Dataset excerpts
•••••
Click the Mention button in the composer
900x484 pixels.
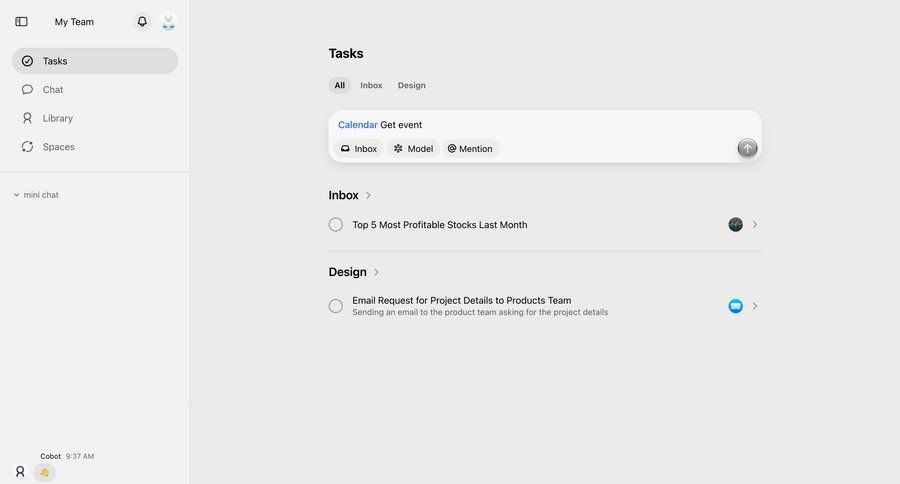tap(470, 149)
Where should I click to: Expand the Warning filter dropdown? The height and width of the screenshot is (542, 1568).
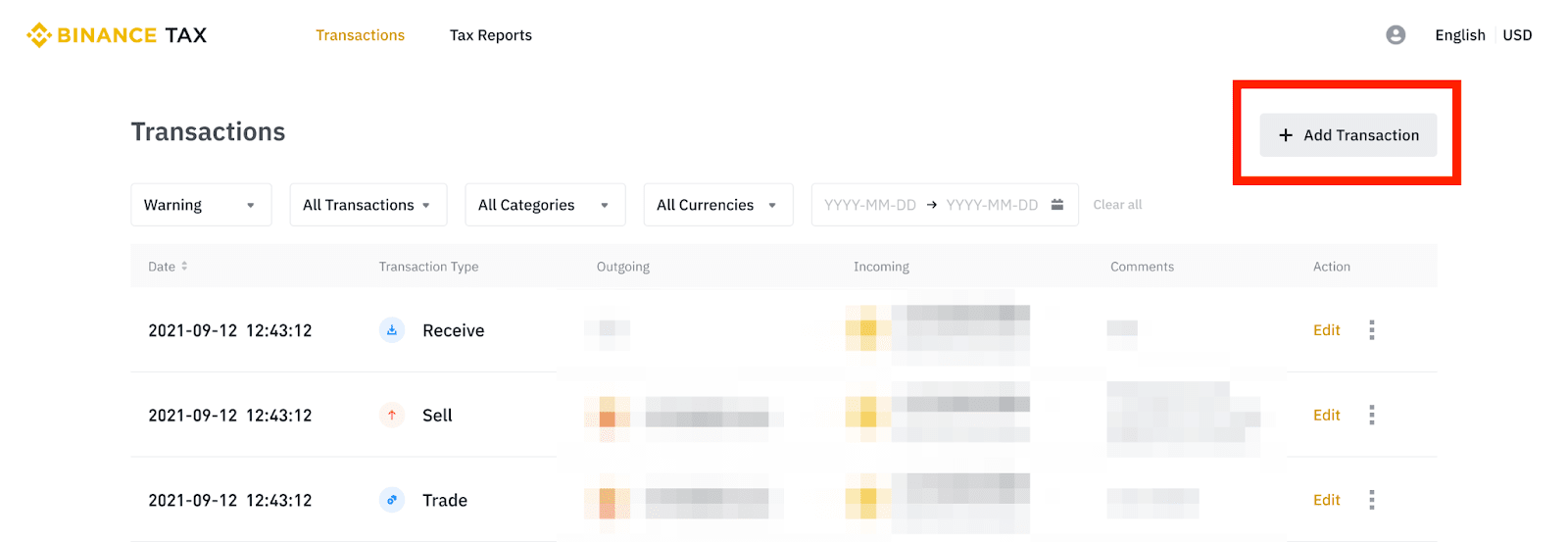201,205
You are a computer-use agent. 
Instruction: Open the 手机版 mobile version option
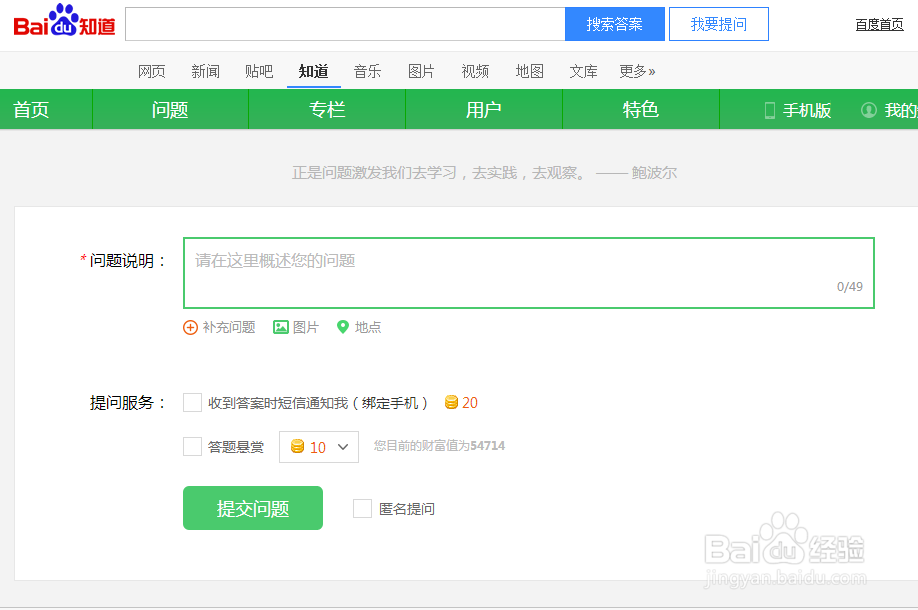[x=806, y=111]
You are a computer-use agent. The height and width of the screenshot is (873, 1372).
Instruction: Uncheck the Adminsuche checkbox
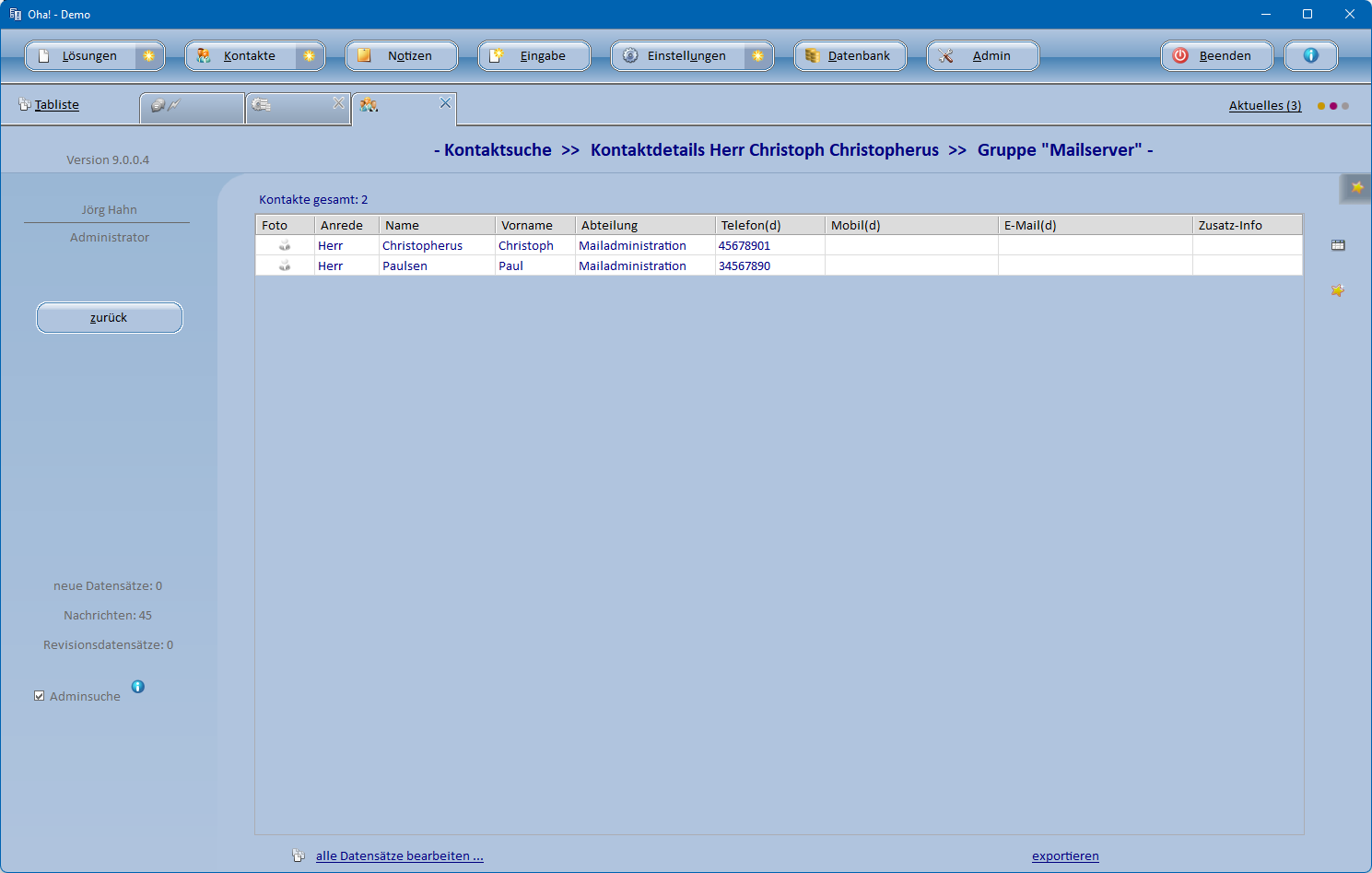(40, 696)
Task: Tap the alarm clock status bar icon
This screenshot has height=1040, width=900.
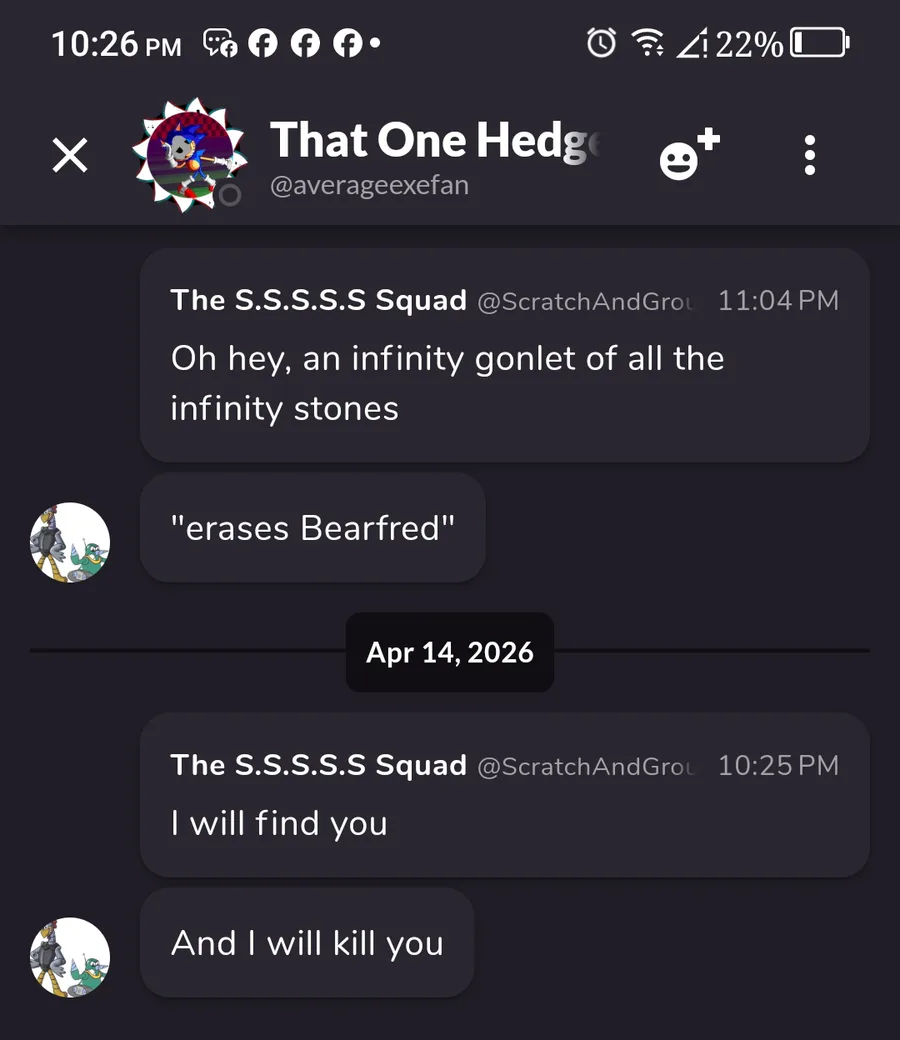Action: pos(601,42)
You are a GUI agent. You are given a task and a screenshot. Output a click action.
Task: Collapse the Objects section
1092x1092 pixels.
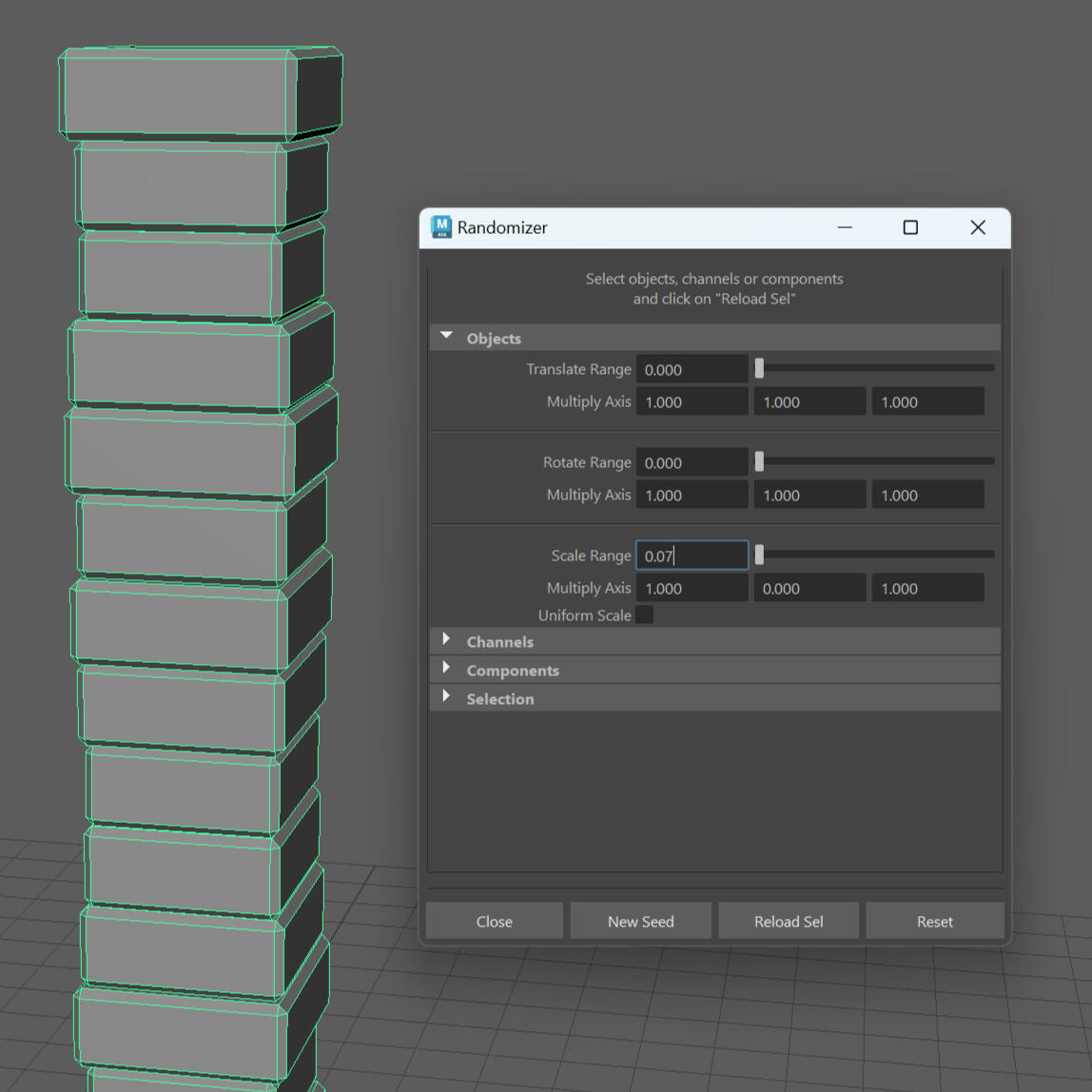coord(447,338)
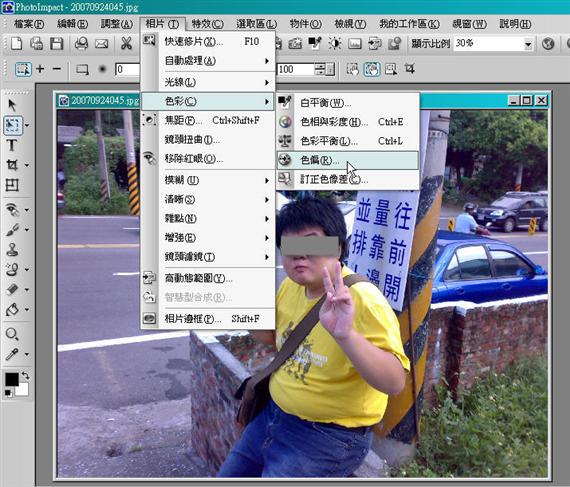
•••••
• _WHAT YOU ARE ASKED TO DO_
Please repeat all of the data exactly, excluding images.

• _RESULT BELOW_
Click the Mention button in the composer
900x484 pixels.
tap(470, 149)
Where should I click to: Expand the Warning filter dropdown? The height and width of the screenshot is (542, 1568).
201,205
You are a computer-use agent. 
Instruction: Open the 手机版 mobile version option
[x=806, y=111]
You are a computer-use agent. The height and width of the screenshot is (873, 1372).
Instruction: Uncheck the Adminsuche checkbox
(40, 696)
Task: Tap the alarm clock status bar icon
This screenshot has height=1040, width=900.
Action: pos(601,42)
You are a GUI agent. You are given a task and a screenshot. Output a click action.
Task: Collapse the Objects section
1092x1092 pixels.
coord(447,338)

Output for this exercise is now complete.